Hükmü temyiz etmeyen sanığın bozmadan yararlanabilmesi için diğer şartlar yanında; -Hükmün lehe bozulması, -Hükmün cezanın belirlenmesinde hukuka aykırılık nedeniyle sanık yararına bozulması, -Bu bozmanın hükmü temyiz etmeyen sanığa da uygulanması olanağının bulunması gerekir.
Her ne kadar sahtecilik suçuyla ilgili bozma kararı hükmü temyiz eden sanıkların lehine olarak görünmekte ise de; bozma sebebinde sahte belgenin iğfal kabiliyetinin tespitine ilişkin yeterli araştırma yapılmadığına işaret edilmiştir. Yerel mahkemece bozmaya uyulup gereği yerine getirildiğinde belgenin aldatma yeteneğinin bulunması halinde hükmü temyiz etmeyen sanığın bozmadan yararlanması mümkün olmayacaktır. Aksi durumda ise hükmü temyiz etmeyen sanığın yargılamanın iadesi yoluna başvurması mümkündür. Bu durumda bozmanın lehe olup olmadığı belgenin iğfal yeteneğine bağlıdır.

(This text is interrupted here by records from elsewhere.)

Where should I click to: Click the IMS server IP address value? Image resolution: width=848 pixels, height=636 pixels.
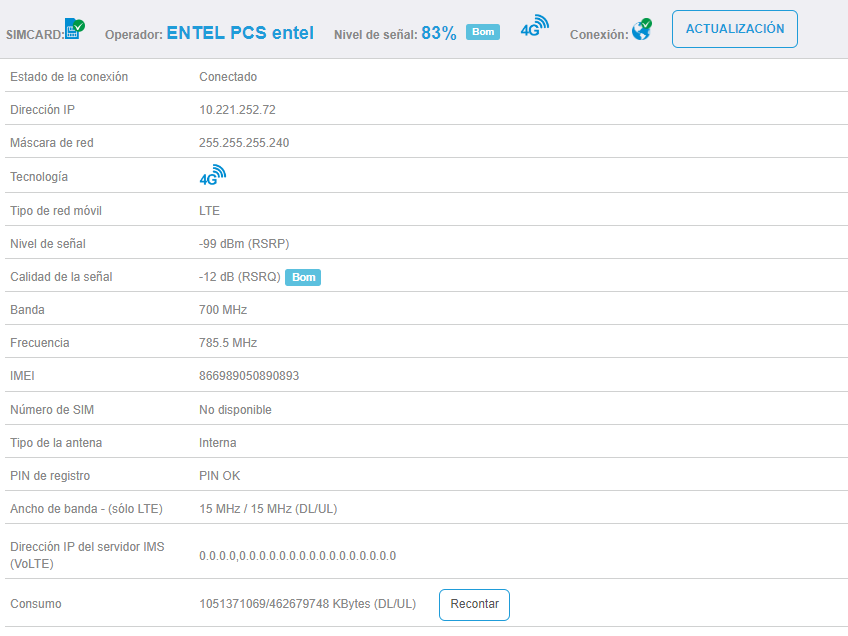[297, 556]
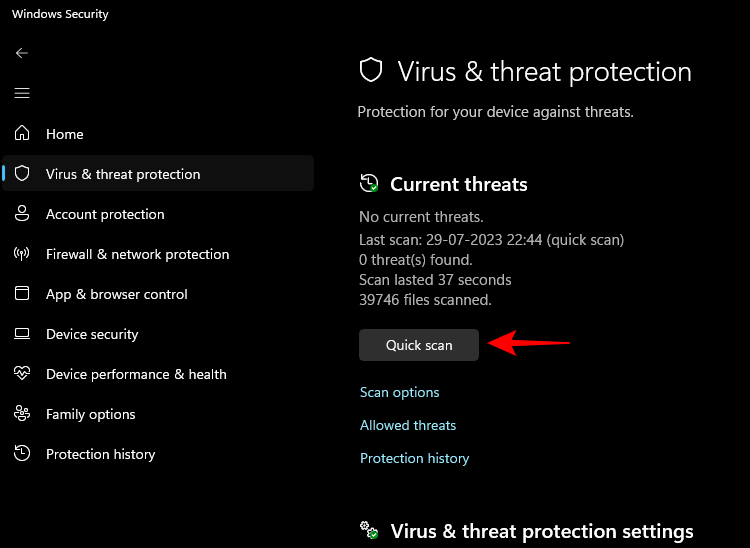750x548 pixels.
Task: Click the App & browser control icon
Action: 22,294
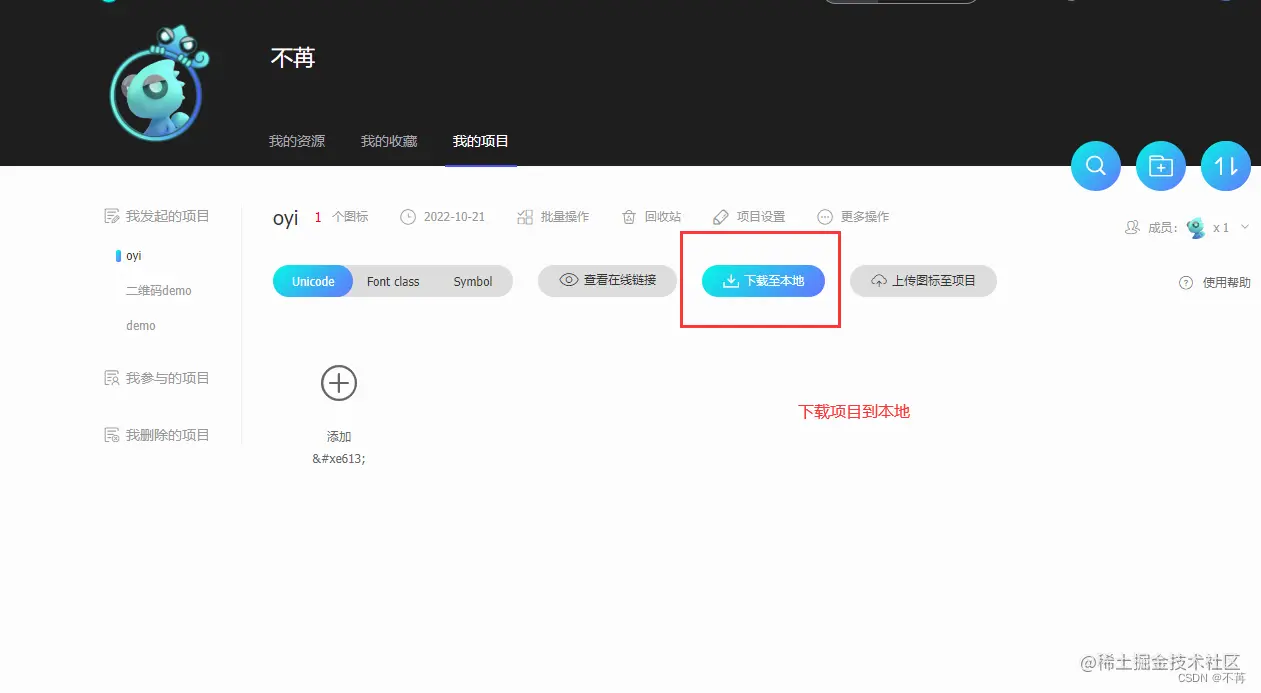Click the sort arrows floating icon

coord(1225,166)
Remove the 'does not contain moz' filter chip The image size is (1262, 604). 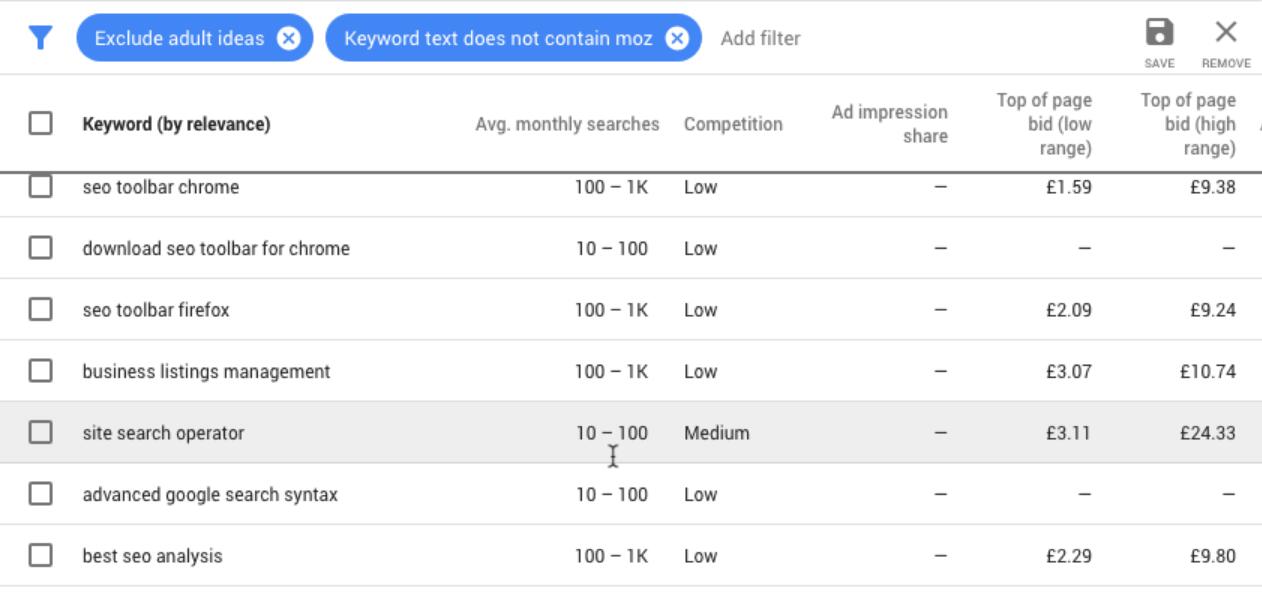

Diğer taraftan, hükmü temyiz etmeyen sanığın, her lehe bozmadan değil, cezanın belirlenmesinden doğan bozmalardan yararlanması olanaklıdır. Başka bir anlatımla, cezaya ve suçun unsurlarına dair suçluluğu ve cezayı ortadan kaldıran veya azaltan nedenlerle ilgili bozmalar için sirayet söz konudur.
Olayımızda bozmanın lehe olup olmayacağı sahteliği iddia edilen belgenin aldatma yeteneğinin tespitiyle ilgili bir husus olup, bu aşamada hükmü temyiz etmeyen sanığa bu eksikliğin tespitine dair bozmayı teşmil etmek mümkün değildir. Şayet hüküm belgenin aldatıcılık yeteneğinin bulunmaması nedeniyle bozulmuş olsaydı bu takdirde teşmil kaçınılmaz olacaktı.
Eksik incelemeye ilişkin bozmanın bu aşamada hakkında kesinleşmiş hüküm bulunan ve hükmü temyiz etmeyen sanığa teşmili de olanaklı değildir.
Bu nedenlerle, sahtecilik suçuyla ilgili bozmanın hükmü temyiz etmeyen sanığa teşmili yönündeki çoğunluk görüşüne karşıyım.